If you fail to remember to save annotations before moving to the next file, there is no prompt to remind you to save files, and you lose your annotations.

Can a prompt be added when moving to the next file? Like when you close the file a prompt appears asking you ‘do you when to save notations’. This would be very useful.

Any thoughts apprecaited

GitHubRulesOK

See my comments above yours I highly recommend NOT saving just because you jump between tabs unless you know you will not add any more edits to that file.

Otherwise you can save before going to another tab, its only right click, left click on save, if you dont expect to add or delete any more additions to that file size.

matrix

Thanks for the quick reply but when I jump to another file you lose the annotations. I.e. I don’t have multiple tabs open. I go to the next file inside the same tab. Hope I am making sense?

Anyway all good. I just remember to save before moving to the next file.

Appreciate the support.

berwynhoyt

Firstly, annotations are fabulous. Thanks! The highlights are fairly intuitive with shortcut key ‘a’.

But other controls are less intuitive. The most frequently used and painful one is that Ctrl-S doesn’t work to quickly save the annotations to the same file like most programs do (e.g. MS Word and PDF-XChange editor). Instead it pops up a dialog in a different folder (!) suggesting that you save a new pdf.

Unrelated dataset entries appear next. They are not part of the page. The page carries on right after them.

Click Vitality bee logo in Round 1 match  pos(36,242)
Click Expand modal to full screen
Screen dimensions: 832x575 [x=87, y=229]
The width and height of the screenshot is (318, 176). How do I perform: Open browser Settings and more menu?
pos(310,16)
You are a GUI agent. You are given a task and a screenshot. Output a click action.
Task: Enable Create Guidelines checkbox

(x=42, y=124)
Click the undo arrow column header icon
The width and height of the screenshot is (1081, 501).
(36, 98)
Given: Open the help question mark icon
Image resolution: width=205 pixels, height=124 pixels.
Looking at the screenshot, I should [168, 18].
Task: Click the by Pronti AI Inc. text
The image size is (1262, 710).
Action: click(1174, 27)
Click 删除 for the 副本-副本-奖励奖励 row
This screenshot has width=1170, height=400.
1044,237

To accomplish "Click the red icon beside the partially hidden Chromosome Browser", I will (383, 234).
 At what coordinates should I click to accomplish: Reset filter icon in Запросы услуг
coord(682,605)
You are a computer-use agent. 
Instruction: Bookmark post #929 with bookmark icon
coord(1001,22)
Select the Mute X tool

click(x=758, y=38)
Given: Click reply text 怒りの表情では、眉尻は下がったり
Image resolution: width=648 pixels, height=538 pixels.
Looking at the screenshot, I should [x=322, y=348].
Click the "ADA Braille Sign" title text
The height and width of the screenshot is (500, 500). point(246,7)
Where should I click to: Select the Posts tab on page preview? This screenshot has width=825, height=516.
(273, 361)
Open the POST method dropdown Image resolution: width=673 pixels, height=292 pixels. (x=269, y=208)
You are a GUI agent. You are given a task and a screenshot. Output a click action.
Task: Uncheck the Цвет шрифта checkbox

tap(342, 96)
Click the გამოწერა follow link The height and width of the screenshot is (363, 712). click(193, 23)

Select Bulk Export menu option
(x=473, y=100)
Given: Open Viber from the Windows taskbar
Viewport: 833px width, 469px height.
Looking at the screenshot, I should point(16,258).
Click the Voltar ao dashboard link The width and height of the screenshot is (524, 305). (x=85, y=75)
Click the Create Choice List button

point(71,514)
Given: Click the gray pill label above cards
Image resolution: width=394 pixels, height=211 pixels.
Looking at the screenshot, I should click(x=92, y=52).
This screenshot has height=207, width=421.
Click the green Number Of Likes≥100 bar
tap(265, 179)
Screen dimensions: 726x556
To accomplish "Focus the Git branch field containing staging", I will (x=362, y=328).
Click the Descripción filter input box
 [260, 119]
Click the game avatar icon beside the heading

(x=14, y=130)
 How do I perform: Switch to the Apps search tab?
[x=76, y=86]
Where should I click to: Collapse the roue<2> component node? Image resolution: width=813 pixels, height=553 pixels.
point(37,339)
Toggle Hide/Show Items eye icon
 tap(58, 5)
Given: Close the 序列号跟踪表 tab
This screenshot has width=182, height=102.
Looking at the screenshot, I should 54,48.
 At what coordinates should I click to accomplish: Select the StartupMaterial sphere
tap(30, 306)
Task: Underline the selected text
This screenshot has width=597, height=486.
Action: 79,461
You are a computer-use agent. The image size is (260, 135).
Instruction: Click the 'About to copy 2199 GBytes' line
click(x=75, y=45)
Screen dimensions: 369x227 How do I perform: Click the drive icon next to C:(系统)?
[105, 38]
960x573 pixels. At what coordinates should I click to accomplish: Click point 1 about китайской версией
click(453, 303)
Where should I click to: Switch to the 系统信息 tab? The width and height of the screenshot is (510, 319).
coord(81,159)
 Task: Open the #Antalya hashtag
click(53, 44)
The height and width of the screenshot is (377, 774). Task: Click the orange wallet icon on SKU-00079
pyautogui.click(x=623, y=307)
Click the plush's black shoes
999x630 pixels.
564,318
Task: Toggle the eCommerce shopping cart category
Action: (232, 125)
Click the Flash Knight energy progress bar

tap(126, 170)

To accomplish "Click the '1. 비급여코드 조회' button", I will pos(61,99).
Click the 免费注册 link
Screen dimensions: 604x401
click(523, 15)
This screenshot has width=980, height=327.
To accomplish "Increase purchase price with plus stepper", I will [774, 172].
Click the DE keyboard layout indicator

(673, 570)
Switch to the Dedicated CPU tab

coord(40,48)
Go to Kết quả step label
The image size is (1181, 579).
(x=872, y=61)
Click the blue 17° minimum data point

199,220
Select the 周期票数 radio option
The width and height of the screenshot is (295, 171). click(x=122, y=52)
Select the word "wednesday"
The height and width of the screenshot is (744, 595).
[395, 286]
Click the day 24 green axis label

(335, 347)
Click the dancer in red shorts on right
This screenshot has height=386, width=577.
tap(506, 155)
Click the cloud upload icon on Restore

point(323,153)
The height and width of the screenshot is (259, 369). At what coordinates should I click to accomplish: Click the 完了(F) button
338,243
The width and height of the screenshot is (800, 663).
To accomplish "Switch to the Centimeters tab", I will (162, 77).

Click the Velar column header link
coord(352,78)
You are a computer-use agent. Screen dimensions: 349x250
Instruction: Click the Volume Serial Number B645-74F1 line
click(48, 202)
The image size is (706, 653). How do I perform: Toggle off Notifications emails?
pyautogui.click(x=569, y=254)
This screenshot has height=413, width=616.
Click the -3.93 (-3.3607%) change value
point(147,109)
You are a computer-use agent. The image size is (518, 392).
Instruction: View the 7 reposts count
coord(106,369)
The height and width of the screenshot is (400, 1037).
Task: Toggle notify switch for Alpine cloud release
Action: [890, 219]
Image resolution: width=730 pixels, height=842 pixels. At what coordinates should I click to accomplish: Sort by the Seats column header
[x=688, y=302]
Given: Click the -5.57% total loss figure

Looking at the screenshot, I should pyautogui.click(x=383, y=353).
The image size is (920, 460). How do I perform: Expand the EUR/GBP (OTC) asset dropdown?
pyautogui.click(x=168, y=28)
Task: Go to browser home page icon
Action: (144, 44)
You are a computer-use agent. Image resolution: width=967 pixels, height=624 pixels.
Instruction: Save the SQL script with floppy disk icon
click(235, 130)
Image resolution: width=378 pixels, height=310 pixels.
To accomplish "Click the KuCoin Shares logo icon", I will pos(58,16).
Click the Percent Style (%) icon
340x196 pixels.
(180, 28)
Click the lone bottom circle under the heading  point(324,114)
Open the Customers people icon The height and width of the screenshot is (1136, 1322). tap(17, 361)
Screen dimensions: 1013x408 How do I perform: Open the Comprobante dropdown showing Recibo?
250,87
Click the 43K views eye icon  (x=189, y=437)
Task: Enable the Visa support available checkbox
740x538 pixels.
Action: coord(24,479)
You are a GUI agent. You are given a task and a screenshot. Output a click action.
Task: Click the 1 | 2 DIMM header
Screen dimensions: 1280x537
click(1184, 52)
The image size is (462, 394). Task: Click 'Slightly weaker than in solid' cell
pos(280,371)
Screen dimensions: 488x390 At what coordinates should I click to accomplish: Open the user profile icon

I see above that you don’t want people saving all the time; just at the end because it takes a few more bytes. And from a programmer’s point of view, I get it. But three objections:

  • standardized user interface is more important; get it right early
  • you can presumably postpone a feature that cleans up multiple annotations, merging them into one
  • who cares? PDFs are usually huge anyway.

I’m constantly hitting Ctrl-S as I edit any kind of document because my sub-conscious mind wants to know for sure that a computer/app crash won’t lose even one highlight. Distracting me from the edits I’m doing.

But that Ctrl-S dialogue box keeps popping up and equally distracts me. I’d rather take the pdf size hit than wait until the end to save.

So my best solution is to resort to right-click and scroll mouse down carefully to the right save entry. That’s pretty distracting, too, but better than the other options.